It’s wise to take a cynical view of corporate do-gooding these days — the bigger the rainbow flag, the more likely it is to cover up an oil spill — but 150 years ago, things were different: No one cared if you hired a 4-year-old, or put cocaine in your health food, or if the occasional finger slipped into the chicken in the pot.
In this kind of environment Henry J. Heinz Heinz began implementing worker and consumer protections that we take for granted today in 1869. At the time, the packaged food industry was in its infancy. Without oversight or regulation, manufacturers often used dangerous “preservatives” and misleading additives (cracked cinnamon with brick dust, for example).

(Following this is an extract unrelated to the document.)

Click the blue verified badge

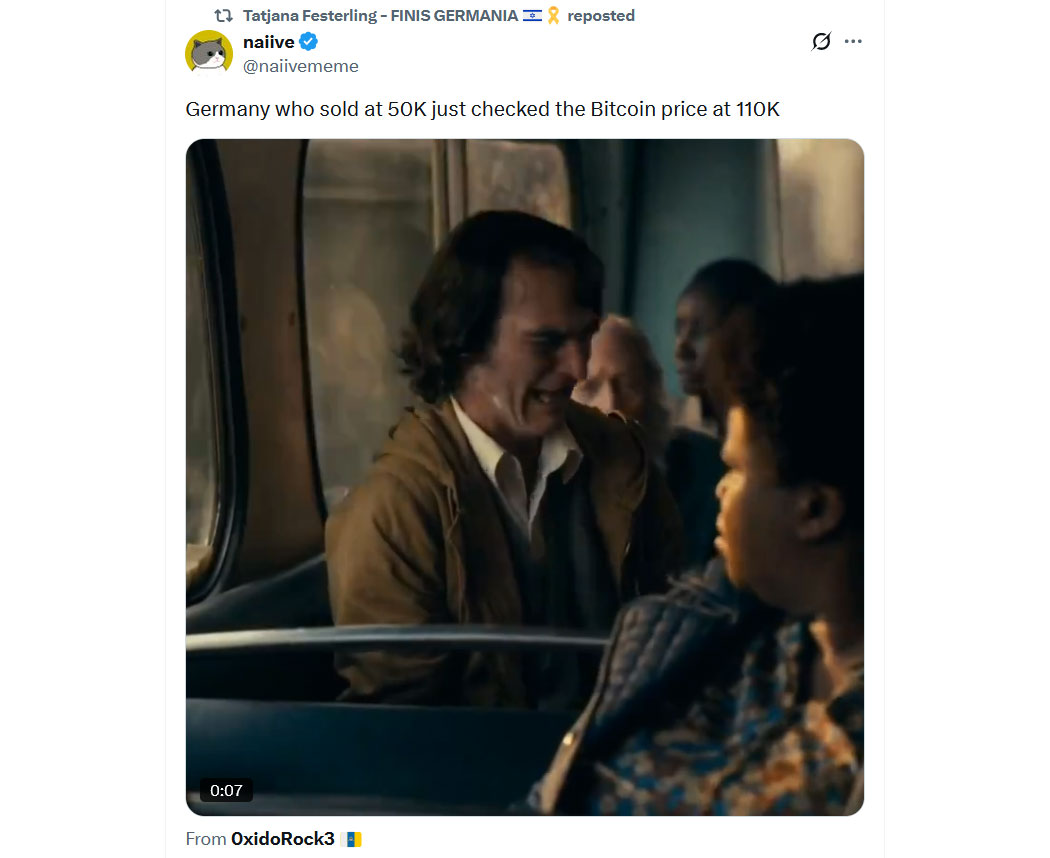(310, 42)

Standard colored glass containers served to hide many defects until it was too late.
Heinz chose to use clear glass for its packaging, and later developed its iconic eight-sided ketchup bottle to allow consumers to view the product from multiple angles. This transparency was consistent with Heinz’s deep Christian faith, but it also foreshadowed the organic boom a century later. Heinz’s credo, “Protecting the Consumer by Owning the Product from Soil to Table,” would look right at home on a jar of artisanal preserved lemons purchased at a Bucks County Farmer’s Market.
As Heinz grew from a small horseradish grower into a condiment magnate, he made sure to treat his employees extremely well, providing amenities unthinkable at the time, like a cafeteria, a gym, a library, and free medical care. This benevolence was just part of Heinz’s good nature, but it also served him well as a fierce capitalist, preventing the labor disputes that plagued other companies at the time.
Heinz also used the clean working conditions in his factories as a marketing tool, devising factory tours and emphasizing that such cleanliness signaled the purity of his products. Again, doing the right thing was good for business; Heinz believed that widespread public distrust of packaged foods would be more costly in the long run than implementing quality-control measures. His support was essential to the passage of the Pure Food and Drugs Act of 1906.